### Text section
-- Opening Marker --
MLB statistics (through 2021 season)
- Win–loss record: 1–2
- Earned run average: 8.80
- Strikeouts: 31
- Stats at Baseball Reference

Teams
- Pittsburgh Pirates (2021);

= Luis Oviedo =

Venezuelan baseball player (born 1999)

Luis José Oviedo (born May 15, 1999) is a Venezuelan professional baseball pitcher who is a free agent. He has previously played in Major League Baseball (MLB) for the Pittsburgh Pirates.

==Career==
===Cleveland Indians===
Oviedo signed as an international free agent by the Cleveland Indians on July 2, 2015. In 2019, pitching for the Lake County Captains of the Single–A Midwest League, Oviedo had a 5.38 earned run average with 72 strikeouts and 40 walks in 87 innings pitched. He did not play in a game in 2020 due to the cancellation of the minor league season because of the COVID-19 pandemic.

===Pittsburgh Pirates===
On December 10, 2020, The New York Mets selected Oviedo from the Cleveland Indians in the Rule 5 draft. The same day, the Mets traded Oviedo to the Pittsburgh Pirates in exchange for cash considerations.

Oviedo made the Pirates' Opening Day roster in 2021. On April 3, 2021, Oviedo made his MLB debut, pitching a scoreless inning of relief against the Chicago Cubs, also notching his first MLB strikeout, striking out Ian Happ. Throughout 2021, Oviedo made 22 appearances, going 1–2 with an 8.80 ERA and 31 strikeouts.

On April 21, 2022, Oviedo was designated for assignment by the Pirates.

===Cleveland Guardians===
Oviedo was claimed off waivers by the Cleveland Guardians on April 26, 2022. The Guardians designated Oviedo for assignment on May 20. After clearing waivers, Oviedo was outrighted to the minor leagues on May 22.

Oviedo spent the entirety of the 2023 season with the Triple–A Columbus Clippers, making 42 appearances and compiling a 4.82 ERA and 60 strikeouts across 61 2/3 innings pitched. He elected free agency following the season on November 6, 2023.

===Guerreros de Oaxaca===
On May 18, 2024, Oviedo signed with the Guerreros de Oaxaca of the Mexican League. In 4 games (3 starts), he struggled to a 7.20 ERA with 5 strikeouts across 10 innings of work. On July 2, Oviedo was released by Oaxaca.
-- Closing Marker --
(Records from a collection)
-- Opening Marker --
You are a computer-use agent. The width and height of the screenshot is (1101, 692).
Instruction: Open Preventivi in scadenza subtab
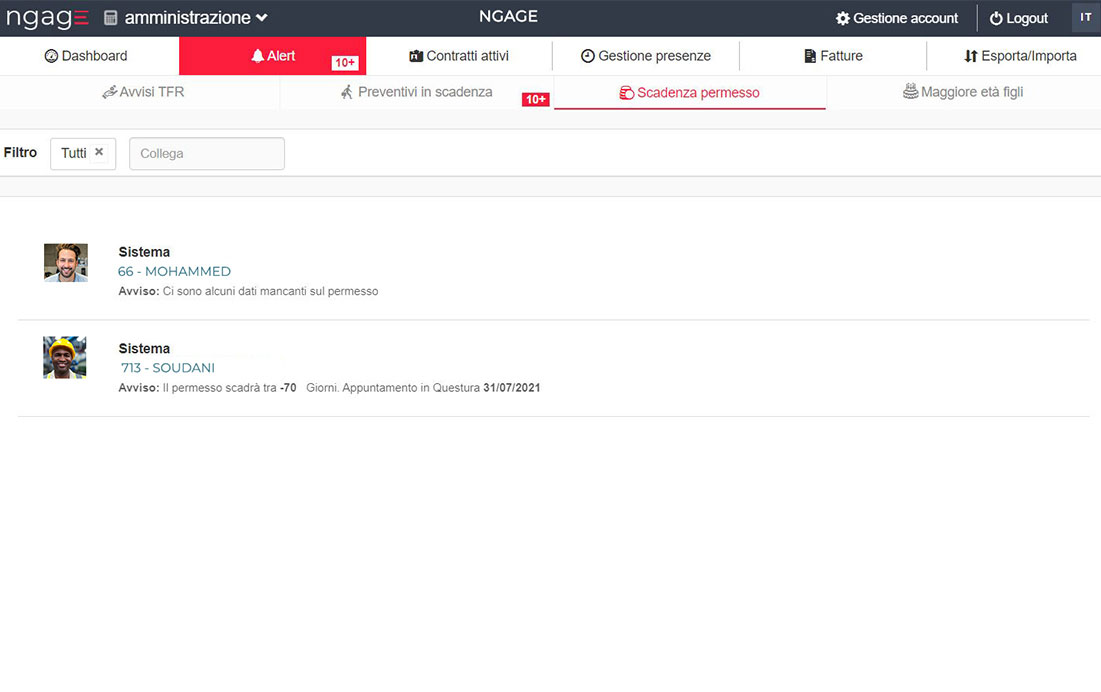pos(416,92)
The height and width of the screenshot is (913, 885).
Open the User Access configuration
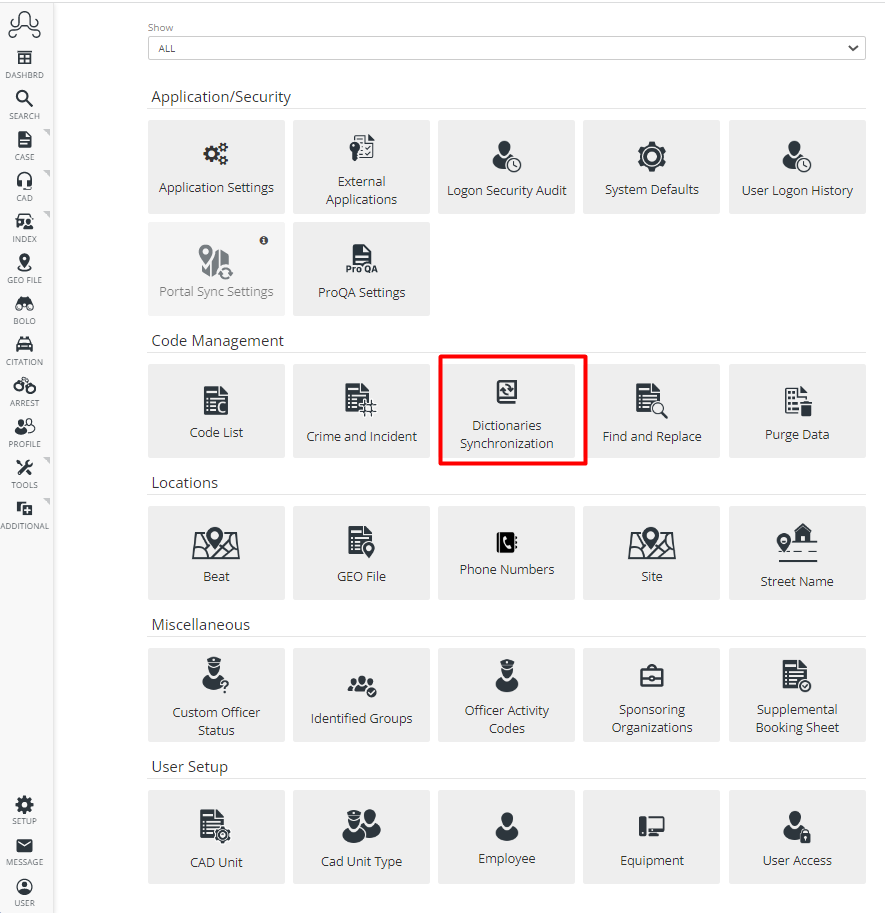(x=797, y=837)
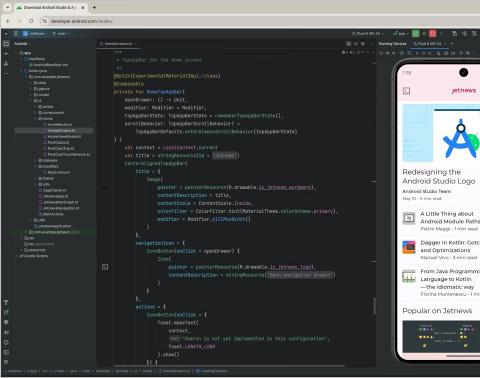
Task: Open the Project tool window icon
Action: 6,44
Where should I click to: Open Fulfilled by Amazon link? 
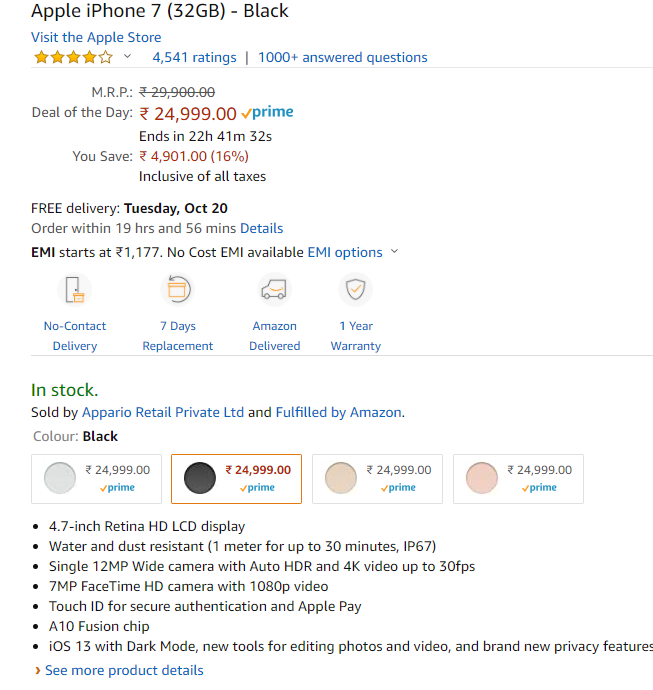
-- Closing Marker --
### Exercise description
According to the biography of Luis Oviedo, which batter did he strike out for his first MLB strikeout?

### Solution
Ian Happ